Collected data
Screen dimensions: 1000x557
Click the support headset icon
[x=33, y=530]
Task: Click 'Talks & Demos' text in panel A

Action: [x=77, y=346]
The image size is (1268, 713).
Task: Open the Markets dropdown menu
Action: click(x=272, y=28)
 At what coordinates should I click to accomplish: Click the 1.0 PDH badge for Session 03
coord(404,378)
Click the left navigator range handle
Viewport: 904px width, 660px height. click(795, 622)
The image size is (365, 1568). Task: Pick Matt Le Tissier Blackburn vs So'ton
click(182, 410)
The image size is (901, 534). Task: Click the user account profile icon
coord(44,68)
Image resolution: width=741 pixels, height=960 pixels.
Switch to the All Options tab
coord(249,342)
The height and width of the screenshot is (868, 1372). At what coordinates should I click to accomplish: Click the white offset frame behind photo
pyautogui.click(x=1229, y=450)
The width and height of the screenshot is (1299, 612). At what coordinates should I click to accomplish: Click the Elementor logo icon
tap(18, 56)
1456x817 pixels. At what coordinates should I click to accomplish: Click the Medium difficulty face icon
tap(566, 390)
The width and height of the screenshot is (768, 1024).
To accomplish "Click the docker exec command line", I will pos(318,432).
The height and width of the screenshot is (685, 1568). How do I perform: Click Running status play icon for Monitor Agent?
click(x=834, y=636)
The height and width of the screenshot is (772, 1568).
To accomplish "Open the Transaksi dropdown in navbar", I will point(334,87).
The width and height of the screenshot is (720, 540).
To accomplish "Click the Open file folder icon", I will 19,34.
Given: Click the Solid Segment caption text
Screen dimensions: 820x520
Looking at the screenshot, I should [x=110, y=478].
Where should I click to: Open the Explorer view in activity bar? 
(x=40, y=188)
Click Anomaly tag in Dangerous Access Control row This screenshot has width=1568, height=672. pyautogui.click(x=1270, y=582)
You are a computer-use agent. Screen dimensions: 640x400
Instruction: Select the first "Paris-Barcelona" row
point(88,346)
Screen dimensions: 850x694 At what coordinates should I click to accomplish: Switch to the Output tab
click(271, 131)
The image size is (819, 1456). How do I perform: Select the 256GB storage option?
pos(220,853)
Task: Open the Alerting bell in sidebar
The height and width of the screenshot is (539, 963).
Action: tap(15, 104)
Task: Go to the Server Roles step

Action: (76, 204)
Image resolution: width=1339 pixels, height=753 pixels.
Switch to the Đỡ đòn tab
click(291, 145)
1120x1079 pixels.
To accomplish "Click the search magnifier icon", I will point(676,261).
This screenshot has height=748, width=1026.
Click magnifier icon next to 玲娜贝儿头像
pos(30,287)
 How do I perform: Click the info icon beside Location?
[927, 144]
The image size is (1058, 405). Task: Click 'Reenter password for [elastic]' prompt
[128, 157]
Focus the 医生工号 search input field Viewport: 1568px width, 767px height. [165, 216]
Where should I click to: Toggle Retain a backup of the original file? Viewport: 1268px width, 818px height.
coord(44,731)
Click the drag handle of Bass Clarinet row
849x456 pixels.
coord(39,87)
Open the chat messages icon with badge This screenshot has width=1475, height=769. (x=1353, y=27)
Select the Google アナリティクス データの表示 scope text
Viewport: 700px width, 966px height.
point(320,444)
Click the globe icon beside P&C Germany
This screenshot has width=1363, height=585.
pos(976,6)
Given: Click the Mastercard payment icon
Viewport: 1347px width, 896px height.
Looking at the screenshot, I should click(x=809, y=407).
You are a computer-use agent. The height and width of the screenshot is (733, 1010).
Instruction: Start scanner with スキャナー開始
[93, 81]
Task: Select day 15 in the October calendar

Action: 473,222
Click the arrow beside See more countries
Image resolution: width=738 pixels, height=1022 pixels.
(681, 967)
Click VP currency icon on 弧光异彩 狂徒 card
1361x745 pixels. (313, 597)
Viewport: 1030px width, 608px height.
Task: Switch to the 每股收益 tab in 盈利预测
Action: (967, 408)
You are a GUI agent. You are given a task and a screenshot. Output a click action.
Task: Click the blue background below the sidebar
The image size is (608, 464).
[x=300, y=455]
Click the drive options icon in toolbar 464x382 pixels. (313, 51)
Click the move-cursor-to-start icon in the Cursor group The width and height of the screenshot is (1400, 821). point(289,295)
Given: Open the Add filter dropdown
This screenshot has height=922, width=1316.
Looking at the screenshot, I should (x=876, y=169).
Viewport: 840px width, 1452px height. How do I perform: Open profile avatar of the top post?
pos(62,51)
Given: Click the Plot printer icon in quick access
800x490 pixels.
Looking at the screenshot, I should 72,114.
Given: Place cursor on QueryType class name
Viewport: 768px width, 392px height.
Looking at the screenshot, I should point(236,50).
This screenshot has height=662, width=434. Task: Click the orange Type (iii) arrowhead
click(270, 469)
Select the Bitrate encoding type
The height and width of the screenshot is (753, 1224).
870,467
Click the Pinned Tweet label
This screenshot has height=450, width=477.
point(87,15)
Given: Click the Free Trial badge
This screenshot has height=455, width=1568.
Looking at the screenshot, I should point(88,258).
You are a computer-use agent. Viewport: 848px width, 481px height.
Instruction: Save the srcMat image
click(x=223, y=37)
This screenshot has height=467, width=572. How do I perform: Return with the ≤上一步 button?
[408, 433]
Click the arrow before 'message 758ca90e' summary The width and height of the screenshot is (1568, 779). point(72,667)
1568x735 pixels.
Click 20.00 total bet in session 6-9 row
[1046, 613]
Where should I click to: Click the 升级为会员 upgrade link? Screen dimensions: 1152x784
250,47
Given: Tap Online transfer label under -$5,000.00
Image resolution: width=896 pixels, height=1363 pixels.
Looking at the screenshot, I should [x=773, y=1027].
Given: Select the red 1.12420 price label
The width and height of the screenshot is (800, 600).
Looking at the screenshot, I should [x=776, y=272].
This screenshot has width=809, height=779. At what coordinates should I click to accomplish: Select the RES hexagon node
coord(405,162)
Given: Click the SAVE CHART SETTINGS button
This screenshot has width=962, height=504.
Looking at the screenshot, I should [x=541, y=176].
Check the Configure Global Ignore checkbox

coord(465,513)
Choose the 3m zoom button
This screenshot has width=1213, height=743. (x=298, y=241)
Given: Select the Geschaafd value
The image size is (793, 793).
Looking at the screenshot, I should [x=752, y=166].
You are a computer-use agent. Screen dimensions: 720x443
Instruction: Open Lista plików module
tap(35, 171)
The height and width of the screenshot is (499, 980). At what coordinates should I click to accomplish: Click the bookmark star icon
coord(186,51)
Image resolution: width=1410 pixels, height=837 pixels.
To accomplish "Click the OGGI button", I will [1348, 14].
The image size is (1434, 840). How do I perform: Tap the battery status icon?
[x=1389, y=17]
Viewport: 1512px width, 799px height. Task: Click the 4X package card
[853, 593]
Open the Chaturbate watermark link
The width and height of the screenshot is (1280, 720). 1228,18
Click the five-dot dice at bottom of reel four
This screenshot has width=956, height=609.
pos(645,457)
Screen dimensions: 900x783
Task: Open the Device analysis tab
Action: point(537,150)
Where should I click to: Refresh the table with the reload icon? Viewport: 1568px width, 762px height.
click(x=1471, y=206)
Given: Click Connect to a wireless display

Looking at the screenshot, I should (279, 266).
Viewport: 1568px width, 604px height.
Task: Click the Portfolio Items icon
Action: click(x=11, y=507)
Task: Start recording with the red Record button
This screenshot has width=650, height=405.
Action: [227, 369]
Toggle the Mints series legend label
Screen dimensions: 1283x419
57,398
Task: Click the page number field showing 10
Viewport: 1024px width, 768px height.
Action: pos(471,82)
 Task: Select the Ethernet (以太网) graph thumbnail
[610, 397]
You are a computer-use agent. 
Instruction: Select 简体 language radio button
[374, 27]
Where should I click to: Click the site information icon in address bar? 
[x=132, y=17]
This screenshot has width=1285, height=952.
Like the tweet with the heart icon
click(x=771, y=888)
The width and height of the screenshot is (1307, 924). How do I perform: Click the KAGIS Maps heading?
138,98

● Exercise
Find the string "field" in the records, then copy each line where it occurs.

● Exercise solution
Focus the 医生工号 search input field Viewport: 1568px width, 767px height. [165, 216]
Task: Click the page number field showing 10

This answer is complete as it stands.